In Clinton, young supporters see someone who’s risen up through the political establishment on her own merits: the ultimate Washington success story. What they missed earlier in the ‘90s was what Josh Marshall describes as the “Vince Foster moment” that the Clintons had to overcome first:
For those of you not familiar with Vince Foster, his tragic suicide or the years-long right-wing clown show it kicked off, it is probably best described as the ’90s version of Benghazi…It’s never enough for the Clintons’ perennial critics to be satisfied with potential conflicts of interest or arguably unseemly behavior. It’s got to be more. It always has to be more. There have to be high crimes, dead people, corrupt schemes. And if they don’t materialize, they need to be made up. Both because there is an organized partisan apparatus aimed at perpetuating them and because there is a right-wing audience that requires a constant diet of hyperventilating outrage from which to find nourishment.
Hillary’s older supporters remember those days all too well and are quick to point out the larger machinations of the anti-Clinton apparatus. “You think of all this dirt that gets thrown out at her every day. There are what, 30 organizations that have been founded to throw crap at her?” says Allida Black, 63, a historian and long-time Hillary supporter who co-founded the Ready for Hillary SuperPAC.

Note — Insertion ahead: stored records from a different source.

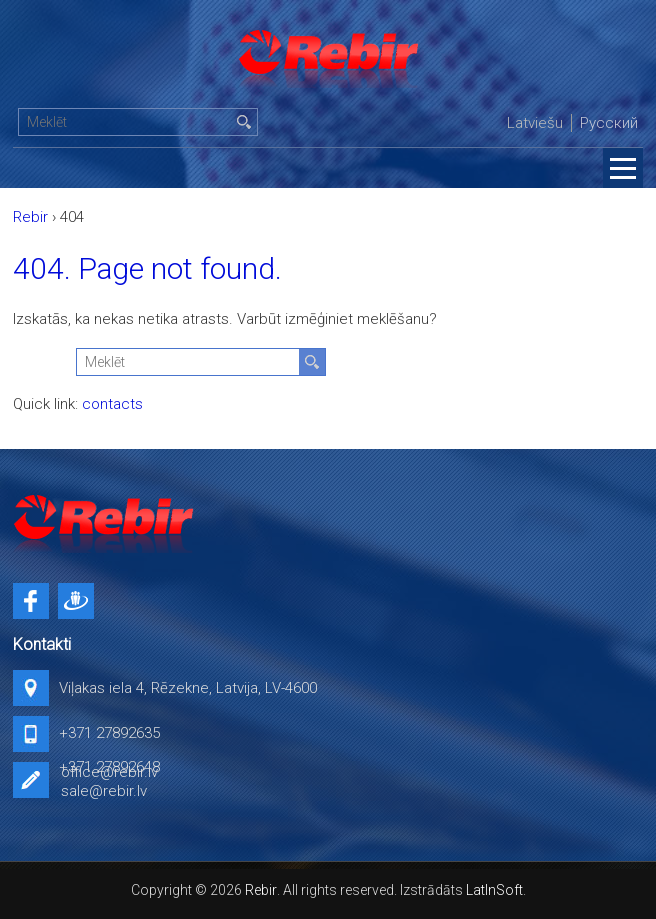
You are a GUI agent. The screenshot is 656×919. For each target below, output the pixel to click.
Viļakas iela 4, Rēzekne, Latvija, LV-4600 (188, 688)
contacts (112, 404)
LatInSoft (494, 890)
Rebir (261, 890)
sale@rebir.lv (104, 791)
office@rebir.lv (109, 772)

[…]But like many of Hillary’s young supporters gathered in Arlington, Olivari doesn’t blame Republicans or a “vast right-wing conspiracy.” Instead, he faults the media itself for driving the controversy over the Clinton Foundation, the Libya intervention, and Clinton’s use of her personal email at the State Department. (The New York Times broke the story on her personal email, going off a tip from an unidentified source.) “The media—they’re bringing these allegations and these scandals up to see if anyone else in the Democratic side will emerge as a strong candidate and they can go head to head,” says Olivari, who hopes to run for office one day. He adds: “That sells, if you put that out, it sells. It’s them trying to tailor the election to their own needs, rather than what the election is.”
These kids are smart. It is the media as much as the Republicans and they have no excuse. The Republicans are just being Republicans. They want to win and they’re willing to do anything. They put this garbage into the ether and the media just can’t seem to help running after it like a pack of slavering dogs. I don’t think people knew this back in the 90s. We were still laboring under the illusion that the press was unbiased and professional. It’s sad that they haven’t changed but at least the younger generation gets it.